However, Kipling also made a comment about Jews’ secret facility to create wars, displaying the anti-Semitic view that Jews carry the bulk of responsibility:

 “There can be no war without gold, and we Jews know how the world’s gold moves… a wonderful underground river… Such power have we Jews among the Gentiles. How should the foolish Kings know that while they fight and steal and kill?”

Aside from serving as a display piece for Kipling’s anti-Semitism, “The Burden of Jerusalem” seems to be cleverly contrived propaganda, justifying the Zionist project while obfuscating many historical realities — especially its suppression of the true reasons for enmity between Jews and Christians. With the new alliance between Jews and Christian Zionists, it was indeed a vital propaganda objective to put an end to that conflict. However, in the new postwar context, the poem’s anti-Semitism might have been seen as going too far towards undermining the friendship between Jews and Christians in the new post-war world. While anti-Semitism was nothing to be ashamed of in Kipling’s heyday, by 1943 it was no longer the least bit fashionable; which might have been sufficient reason for Roosevelt and Churchill to let sleeping dogs lie.

But why did Churchill and Roosevelt take such obvious glee in the poem? This question suggests another possible reason for the suppression of the poem: if Churchill and Roosevelt were anti-Semites themselves, they might have seen it as a rather jolly good joke at the expense of the Jews; which would be quite embarrassing in view of the fact that they were publicly posturing as friends of the Jews in the Zionist struggle against German oppression. Roosevelt was crucially dependent on the many Jews in his administration, and he relied on their support at election time. So much the worse, if the poem suggested that the Anglo-Americans saw the Jews as a racial minority to be exploited like any other colonialist holding.

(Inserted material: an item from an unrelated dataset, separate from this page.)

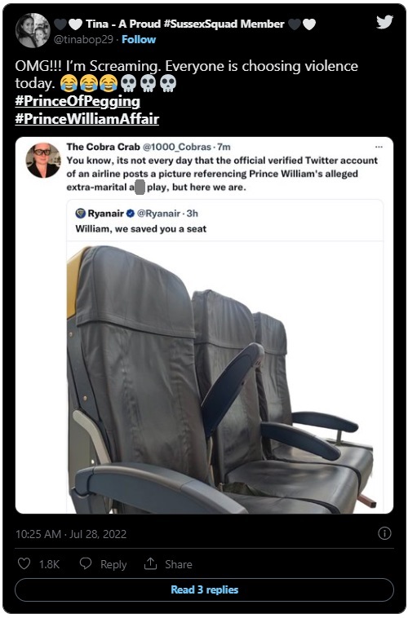The height and width of the screenshot is (618, 408).
Task: Open the @1000_Cobras handle
Action: click(x=177, y=147)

Another clue to Kipling’s intention is found in its companion poem, “A Chapter of Psalms”, which on its face seems far more innocuous. Aside from Hitchens, there has been no commentary at all about it; and Hitchens’ comments were that stanzas 3 and 6 had something to do with Churchill’s reaction to Lend-Lease, and that stanza 24 evoked the Rubaiyat of Omar Khayyam. Such references, even if correct, would hardly justify classifying “Psalms” with “Burden of Jerusalem” as dangerous contraband.

By naming the Poem ‘Proverbs’, Kipling recalls the book of that name in the Old Testament, in which a father gives advice to his son, and the rewards of the righteous are contrasted to the destruction of the wicked.  For example: Proverbs 6:12-15

A worthless person, a wicked man, goes about with crooked speech,
winks with his eyes, signals[c] with his feet, points with his finger,
with perverted heart devises evil, continually sowing discord;
therefore calamity will come upon him suddenly; in a moment he will be broken beyond healing.

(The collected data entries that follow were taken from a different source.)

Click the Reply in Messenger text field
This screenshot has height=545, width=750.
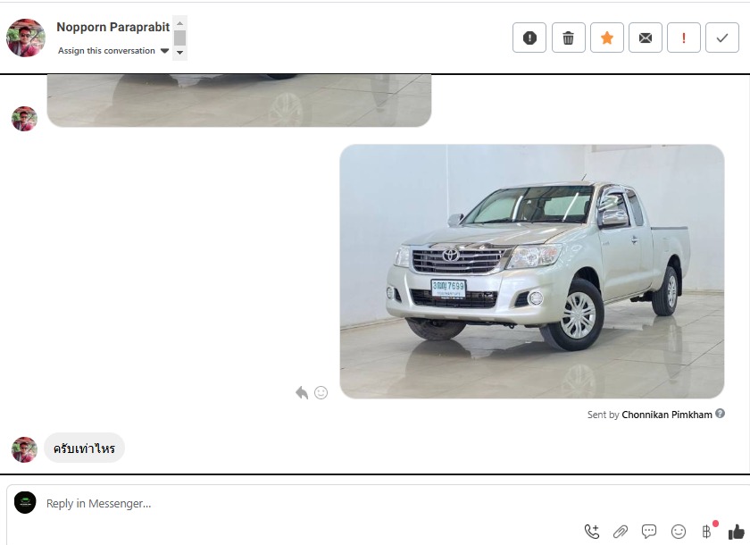(304, 503)
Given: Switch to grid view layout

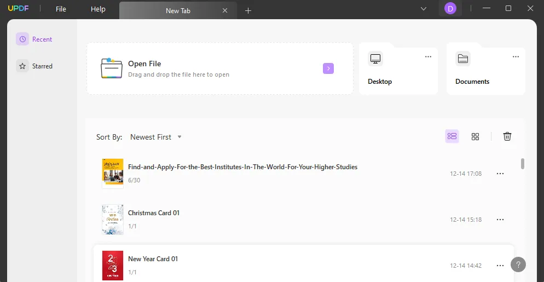Looking at the screenshot, I should click(x=475, y=136).
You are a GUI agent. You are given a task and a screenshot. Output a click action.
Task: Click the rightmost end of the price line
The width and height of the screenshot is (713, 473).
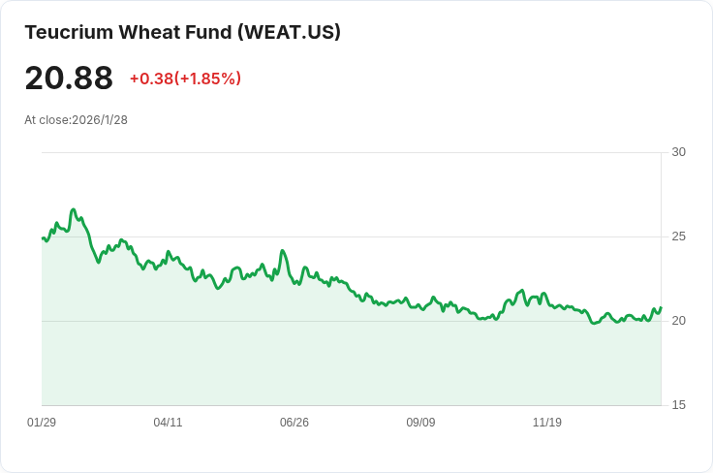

By their light-hearted, humorous (if somewhat pompous) tone, Kipling’s verses also feel reminiscent of Polonius’ advice to his son Laertes (“to thine own self be true”, & etc.) in Shakespeare’s Hamlet.  The advice is far-ranging, and often difficult to interpret.

A CHAPTER OF PROVERBS

1.     The wind bloweth where it
listeth, and after the same
manner in every country.
Be not puffed up with a
breath (of it)

The biblical references are John 3:8 (“the wind bloweth where it listeth, and thou hearest the sound thereof, but canst not tell whence it cometh, and whither it goeth: so is every one that is born of the spirit.”) and Jeremiah 1:60, “ after the same manner the wind bloweth in every country”, where Jeremiah is explaining that the wind and lightning obey God, and yet they are not gods. Kipling seems to be advising against the vanity of a spiritual path that is not close enough to God?

2.     Of a portion set aside a
portion or ever the days
come when thou shalt see
there is no work in them

3.     For he that hath not must
serve him that hath; even
to the peril of the soul

4.     Take the wage for thy work
in silver and (it may be)
gold; but accept not honors
nor any great gifts

This seems to be basic advice for capital formation: by setting aside a portion each day, a man can become among the “haves”, and be always served by the “have-nots.” Kipling advises his son against vanity and to take only real things for his work.

5.     Is ye ox yoked till men have
need of him; or the camel
belled while yet she is free?
And wouldst thou be eved
with these?

6.     Pledge no writing till it is
written; and seek not
payment on (any) account
the matter shall be
remembered against thee.

The advice here, again, is to avoid being “yoked” like other “animals” — to avoid burdensome commitments such as pre-payments for future work.

7.     There is a generation which
selleth dung in the street
and saith: “To the pure all
things are pure.”

It is the Apostle Paul who said “To the pure all things are pure” (Titus 1:15).  Matthew, Mark and Luke agreed that Jesus said “this generation shall not pass away, before all these things have come to pass”, yet obviously the Second Coming of Christ in Glory has never yet occurred.

Is Kipling saying that Christianity is nothing but dung that is still being sold in the street? If so, as the virtual Poet Laureate of the British Empire, he was hardly in a position to say so more plainly than this.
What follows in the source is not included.